On January 28, 2008, YRRP was established by the 2008 National Defense Authorization Act (NDAA) and becomes Public Law 110-181.

On March 17, the DoD YRRP Office opens and moves permanently to the Pentagon in January 2009.

The first of seven Substance Abuse and Mental Health Services Administration (SAMHSA) Policy Academies is conducted to help States develop strategic action plans to reintegrate veterans and their families.

2009

On October 28, the 2010 NDAA is signed by the President assigning YRRP responsibility for RC Suicide Prevention.

Each Guard and Reserve Component (RC), as well as the Department of Veterans Affairs, assigns a Liaison Officer to the DoD YRRP Office.

The Program Specialist initiative begins as a pilot with 10 Program Specialists and expands to 27 full-time Specialists nationwide within two years.

2010

The Cadre of Speakers initiative is introduced offering a pool of 40 dynamic speakers and facilitators for YRRP events.

The first YRRP Advisory Board meeting is held at the Pentagon.

YRRP publishes the inaugural edition of its program newsletter, The Ribbon.

YRRP conducts the multi-Service “Good to GREAT” training seminar for Event Planners and other professionals.

2011

On January 7, the 2011 NDAA expands authority of the Joint Travel Regulations to provide travel and transportation allowances to Service members and their designated representatives at YRRP events.

The RC Suicide Prevention Stakeholder Group is formed to expand suicide prevention resources and community healing opportunities.

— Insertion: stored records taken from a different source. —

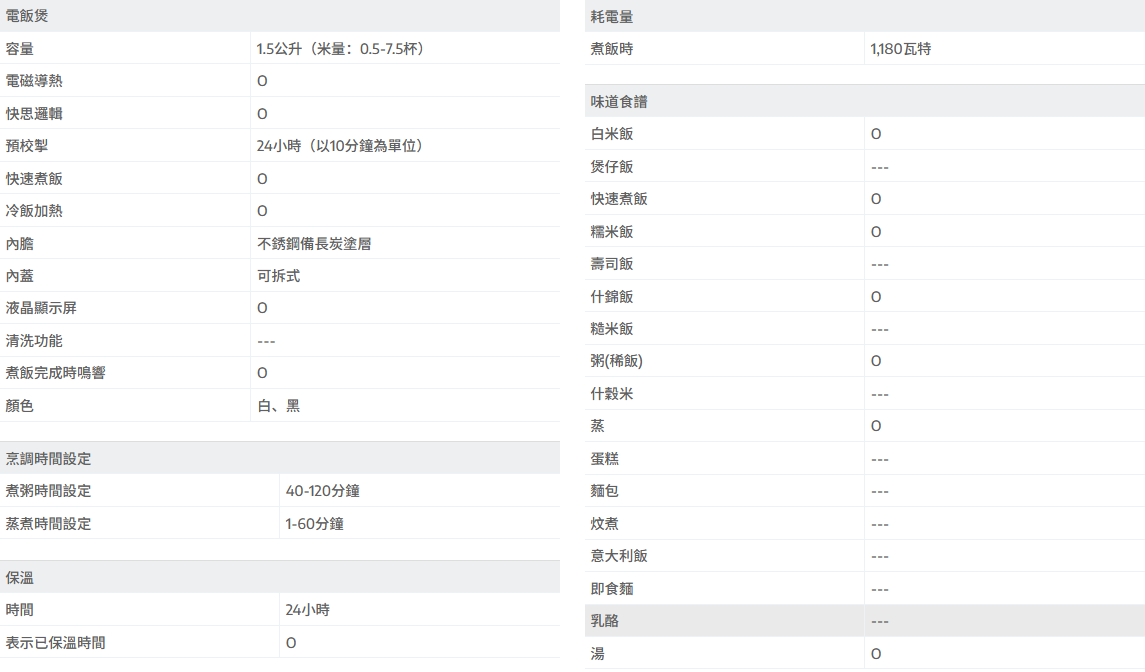Screen dimensions: 1145x672
Task: Click the 電飯煲 section header
Action: [x=27, y=16]
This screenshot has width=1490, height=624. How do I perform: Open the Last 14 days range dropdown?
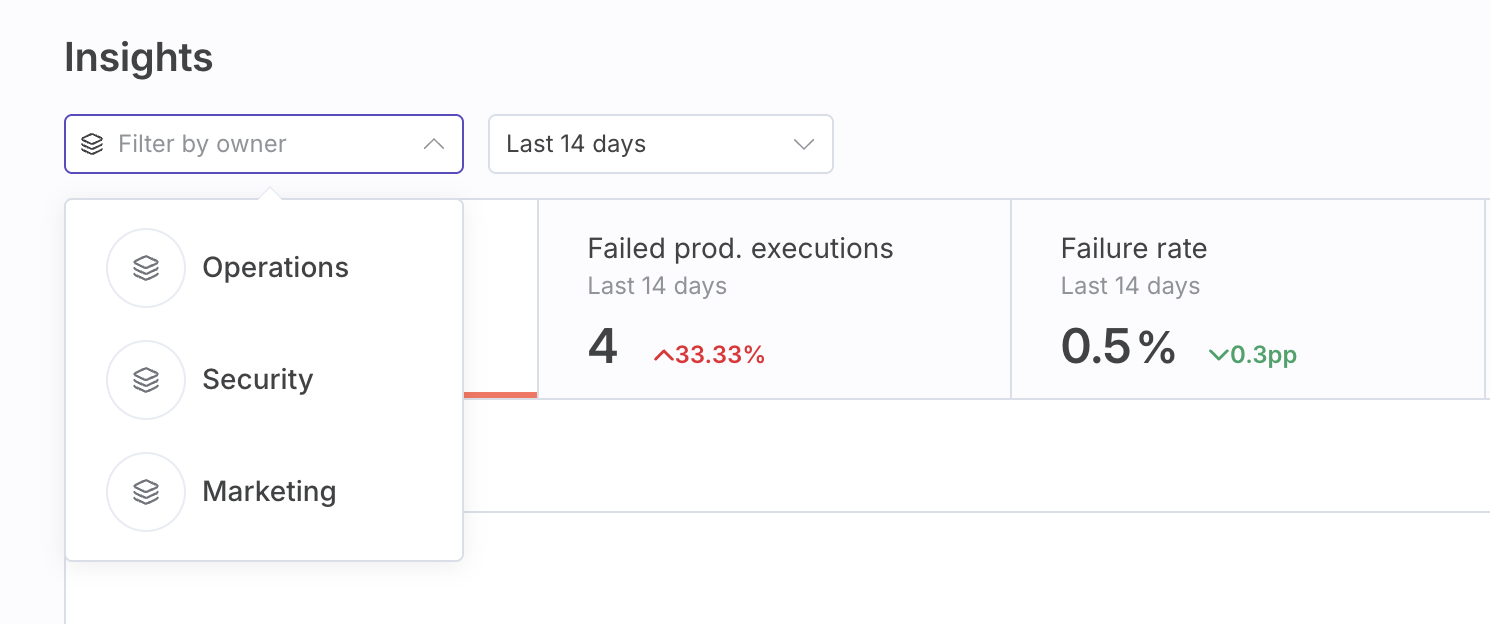pyautogui.click(x=660, y=144)
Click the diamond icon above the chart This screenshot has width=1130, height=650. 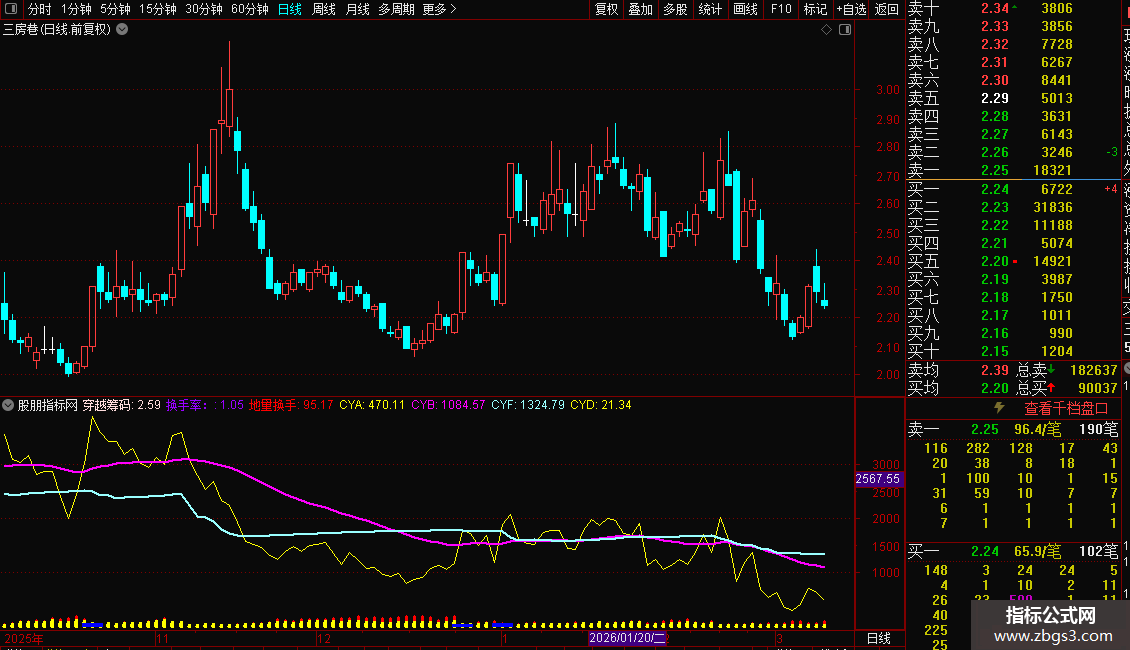click(827, 30)
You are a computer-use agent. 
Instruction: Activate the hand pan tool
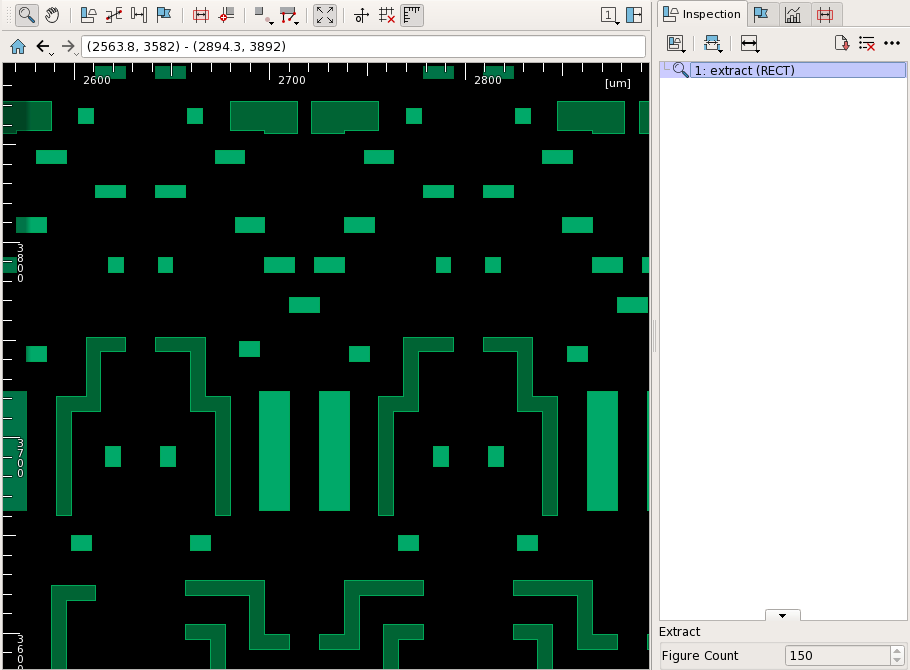[52, 15]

On March 30, the Department of Defense Instruction 1342.28 for YRRP is signed.

YRRP's Employment Initiative Program introduces Hero2Hired (H2H) to connect job-seeking RC Service members and veterans with employers.

The YRRP Fiscal Year 2012-2015 Strategic Plan is published.

2012

H2H teams with the Chamber of Commerce's Hiring Our Heroes program to sponsor 40 job fairs nationwide. Additionally, the H2H Mobile Job Store visits 64 sites enabling the H2H.jobs website to register over 45,000 job seekers.

The RC Suicide Prevention Stakeholder Group publishes the Suicide Prevention and Resilience Resource Inventory and RC Suicide Postvention Plan: A Toolkit for Commanders.

YRRP launches its new Event Planning Tool: EventPLUS.

YRRP marks 1 million Service members and family members supported since inception.

DoD YRRP obtains exemption for core program events from the formal DoD conference approval process.

2013

On January 28, YRRP celebrates five years of dedicated support to Service members and their families.

YRRP documents its highest level of satisfaction with YRRP events (80% overall satisfaction).

2014

YRRP embraces a “flexible program delivery” approach. Offering multiple access points for a transitional environment, Service members and their families can easily obtain relevant information and resources through growing technology. The flexibility of having in-person events combined with distance learning gives Commanders the tools to tailor events to their units’ specific needs.

2015

YRRP surpassed 1.5 million Service members and families supported since the program's inception, and the RCs conducted more than 1,000 YRRP events, directly affecting nearly 100,000 Service members and their families.

YRRP event satisfaction reached 87 percent in FY 2015, the highest event satisfaction achieved to date.

Congress approved YRRP's proposed amendments to the YRRP legislation for inclusion in the 2016 NDAA. ORP pursued these changes in collaboration with the seven RCs to improve YRRP effectiveness, including giving Services and commanders greater flexibility in conducting YRRP events based on the needs of their units and extending event eligibility to Service members and families, regardless of the type of mobilization or deployment.